- LESETEXT -

·····

Die Propaganda der Medien, welche die Piloten als die „Bösen“ darstellen will, ist einfach nur unerträglich und sollte so nicht hingenommen werden. Viel wichtiger wäre es, wenn sich alle Arbeitnehmer mit den Piloten solidarisieren und den Streik unterstützen. Denn nur so können die Gewerkschaften gestärkt werden, nur so kann sichergestellt werden, dass die Gewerkschaften auch weiterhin für die Rechte der Arbeitnehmer kämpfen können. Dabei sollte natürlich jedem bewusst sein, dass ein solcher Streik immer beim Endverbraucher bemerkbar wird, denn nur so kann er seine Wirkung entfalten. Ein Streik, der beim Kunden unbemerkt bleibt, ist kein Streik, weil er keine Wirkung auf die Unternehmensführung ausstrahlt.
Große Gewerkschaften müssen das Streiken wieder lernen.

·····

- VORLIEGENDE DATEN -
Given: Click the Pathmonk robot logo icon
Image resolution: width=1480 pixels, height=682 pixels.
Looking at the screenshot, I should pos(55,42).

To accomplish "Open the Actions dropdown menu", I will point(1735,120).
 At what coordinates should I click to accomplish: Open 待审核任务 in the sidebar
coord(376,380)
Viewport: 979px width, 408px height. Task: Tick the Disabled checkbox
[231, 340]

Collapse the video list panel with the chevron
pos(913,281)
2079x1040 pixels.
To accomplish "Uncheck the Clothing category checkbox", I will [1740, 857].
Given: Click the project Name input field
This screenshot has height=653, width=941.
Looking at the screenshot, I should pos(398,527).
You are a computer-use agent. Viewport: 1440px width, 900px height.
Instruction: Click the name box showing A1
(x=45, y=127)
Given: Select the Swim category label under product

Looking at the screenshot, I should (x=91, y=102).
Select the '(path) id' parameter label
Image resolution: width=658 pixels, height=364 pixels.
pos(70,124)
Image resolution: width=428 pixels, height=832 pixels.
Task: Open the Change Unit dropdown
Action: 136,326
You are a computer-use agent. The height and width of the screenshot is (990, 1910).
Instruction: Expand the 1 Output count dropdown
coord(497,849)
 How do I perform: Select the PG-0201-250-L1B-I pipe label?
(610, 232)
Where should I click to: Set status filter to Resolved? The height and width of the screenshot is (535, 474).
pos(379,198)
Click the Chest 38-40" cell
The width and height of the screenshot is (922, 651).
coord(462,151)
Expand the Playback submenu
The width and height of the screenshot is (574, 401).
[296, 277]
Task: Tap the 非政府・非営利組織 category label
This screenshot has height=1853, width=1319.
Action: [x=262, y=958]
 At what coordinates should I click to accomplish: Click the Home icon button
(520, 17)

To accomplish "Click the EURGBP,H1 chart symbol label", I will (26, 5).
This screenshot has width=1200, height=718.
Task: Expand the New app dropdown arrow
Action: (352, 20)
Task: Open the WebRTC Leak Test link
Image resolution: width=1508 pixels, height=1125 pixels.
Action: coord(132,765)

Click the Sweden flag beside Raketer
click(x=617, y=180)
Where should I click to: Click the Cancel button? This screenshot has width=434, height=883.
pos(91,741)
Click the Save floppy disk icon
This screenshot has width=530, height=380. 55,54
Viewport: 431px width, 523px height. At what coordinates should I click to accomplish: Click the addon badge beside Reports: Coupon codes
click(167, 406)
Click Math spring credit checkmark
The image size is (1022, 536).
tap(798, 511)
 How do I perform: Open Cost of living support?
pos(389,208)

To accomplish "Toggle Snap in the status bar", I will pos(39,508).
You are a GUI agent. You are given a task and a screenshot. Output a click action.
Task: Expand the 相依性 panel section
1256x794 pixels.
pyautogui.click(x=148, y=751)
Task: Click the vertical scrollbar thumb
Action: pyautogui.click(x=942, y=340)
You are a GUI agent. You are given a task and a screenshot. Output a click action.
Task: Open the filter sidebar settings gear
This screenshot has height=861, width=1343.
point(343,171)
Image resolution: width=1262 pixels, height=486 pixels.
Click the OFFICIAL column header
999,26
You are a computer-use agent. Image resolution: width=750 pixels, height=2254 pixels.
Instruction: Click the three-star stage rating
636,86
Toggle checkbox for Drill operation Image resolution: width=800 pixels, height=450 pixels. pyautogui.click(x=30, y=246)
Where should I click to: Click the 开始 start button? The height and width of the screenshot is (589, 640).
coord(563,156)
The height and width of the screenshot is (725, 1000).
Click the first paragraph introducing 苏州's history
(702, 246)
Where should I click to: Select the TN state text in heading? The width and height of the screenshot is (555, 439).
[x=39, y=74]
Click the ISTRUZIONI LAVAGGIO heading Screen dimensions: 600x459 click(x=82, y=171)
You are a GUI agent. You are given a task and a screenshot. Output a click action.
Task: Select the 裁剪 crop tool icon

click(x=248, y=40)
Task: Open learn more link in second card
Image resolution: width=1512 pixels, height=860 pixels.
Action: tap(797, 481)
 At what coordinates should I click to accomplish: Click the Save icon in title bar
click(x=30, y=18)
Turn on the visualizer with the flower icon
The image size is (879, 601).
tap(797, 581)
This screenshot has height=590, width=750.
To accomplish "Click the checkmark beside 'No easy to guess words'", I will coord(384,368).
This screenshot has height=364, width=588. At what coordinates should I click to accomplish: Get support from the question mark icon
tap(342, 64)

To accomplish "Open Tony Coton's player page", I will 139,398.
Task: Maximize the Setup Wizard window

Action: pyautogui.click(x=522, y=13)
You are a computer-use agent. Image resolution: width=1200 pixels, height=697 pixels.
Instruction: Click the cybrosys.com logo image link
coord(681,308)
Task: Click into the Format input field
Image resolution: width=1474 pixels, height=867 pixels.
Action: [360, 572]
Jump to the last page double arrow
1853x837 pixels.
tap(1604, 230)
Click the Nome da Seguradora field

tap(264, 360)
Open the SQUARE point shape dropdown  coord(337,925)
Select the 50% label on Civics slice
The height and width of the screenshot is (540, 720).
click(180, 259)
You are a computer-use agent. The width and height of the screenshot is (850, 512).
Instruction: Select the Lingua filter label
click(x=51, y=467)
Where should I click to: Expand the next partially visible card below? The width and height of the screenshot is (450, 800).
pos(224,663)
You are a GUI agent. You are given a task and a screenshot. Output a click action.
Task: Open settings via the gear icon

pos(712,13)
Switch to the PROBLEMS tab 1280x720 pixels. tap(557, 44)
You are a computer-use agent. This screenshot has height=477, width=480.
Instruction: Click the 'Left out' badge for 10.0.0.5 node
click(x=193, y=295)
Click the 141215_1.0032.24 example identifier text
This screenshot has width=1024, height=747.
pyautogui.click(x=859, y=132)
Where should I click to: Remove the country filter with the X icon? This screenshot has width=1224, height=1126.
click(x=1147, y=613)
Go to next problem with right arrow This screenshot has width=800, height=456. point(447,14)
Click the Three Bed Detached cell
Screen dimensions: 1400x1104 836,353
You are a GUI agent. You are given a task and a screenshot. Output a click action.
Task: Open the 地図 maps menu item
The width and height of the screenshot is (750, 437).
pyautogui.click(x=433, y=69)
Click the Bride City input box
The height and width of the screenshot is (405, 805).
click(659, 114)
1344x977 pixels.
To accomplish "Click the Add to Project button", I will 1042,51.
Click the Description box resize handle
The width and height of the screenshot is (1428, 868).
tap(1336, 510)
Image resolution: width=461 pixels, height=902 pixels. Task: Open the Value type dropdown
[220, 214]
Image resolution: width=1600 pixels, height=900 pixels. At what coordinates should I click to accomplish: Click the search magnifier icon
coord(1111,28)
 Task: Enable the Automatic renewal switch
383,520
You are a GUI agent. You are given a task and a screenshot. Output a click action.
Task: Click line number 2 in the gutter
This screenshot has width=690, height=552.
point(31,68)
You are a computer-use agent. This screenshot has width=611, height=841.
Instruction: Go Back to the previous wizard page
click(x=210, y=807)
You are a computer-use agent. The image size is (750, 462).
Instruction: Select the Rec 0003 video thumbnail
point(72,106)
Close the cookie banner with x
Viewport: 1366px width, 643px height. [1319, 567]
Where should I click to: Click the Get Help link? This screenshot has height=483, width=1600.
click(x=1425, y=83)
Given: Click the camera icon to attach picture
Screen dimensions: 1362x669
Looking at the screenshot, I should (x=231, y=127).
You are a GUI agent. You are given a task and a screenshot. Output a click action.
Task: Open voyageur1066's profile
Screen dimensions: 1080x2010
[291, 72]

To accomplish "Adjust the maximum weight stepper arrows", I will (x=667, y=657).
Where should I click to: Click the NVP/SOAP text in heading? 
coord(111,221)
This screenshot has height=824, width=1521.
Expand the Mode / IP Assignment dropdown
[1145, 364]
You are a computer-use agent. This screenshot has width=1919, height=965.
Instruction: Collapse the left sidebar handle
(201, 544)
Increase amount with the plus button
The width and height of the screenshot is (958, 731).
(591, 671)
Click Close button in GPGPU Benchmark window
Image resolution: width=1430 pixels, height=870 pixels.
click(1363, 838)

·····

- ARBEITSANWEISUNGEN -
1. Fassen Sie den Auszug zum Pilotenstreik in zwei Sätzen zusammen.
2. Bei wem muss ein Streik laut dem Auszug zum Pilotenstreik bemerkbar werden, damit er seine Wirkung entfalten kann?
3. Führen Sie den Auszug zum Pilotenstreik im Anschluss an dessen letzten Satz fort.
Die Zeilen werden für die Bearbeitung nicht benötigt.

- LÖSUNGEN -
1. Der Auszug bezeichnet die Darstellung der Piloten als die „Bösen“ durch die Medien als unerträgliche Propaganda und fordert, dass sich alle Arbeitnehmer mit den Piloten solidarisieren, damit die Gewerkschaften gestärkt werden. Ein Streik müsse beim Endverbraucher bemerkbar sein, um auf die Unternehmensführung zu wirken, und große Gewerkschaften müssten das Streiken wieder lernen.

2. Beim Endverbraucher.

3.
Übrigens ist es nicht das Problem der kleinen Gewerkschaften, wenn sie ihren Streik auffälliger gestalten können, als die großen Gewerkschaften. Vielmehr deutet das darauf hin, dass die großen Gewerkschaften nicht ausreichend viele Mitglieder haben, um einen wirklich großen Arbeitskampf zu gestalten. Daran können aber nur die Mitglieder der großen Gewerkschaften etwas ändern, indem sie neue Mitglieder werben. Sie müssen den nichtorganisierten Arbeitnehmern erklären, warum die Mitgliedschaft in einer Gewerkschaft wichtig ist und sie müssen erklären, warum die Gewerkschaften nur dann gute Lohnabschlüsse erzielen können, wenn der größte Teil der Arbeitnehmer organisiert ist.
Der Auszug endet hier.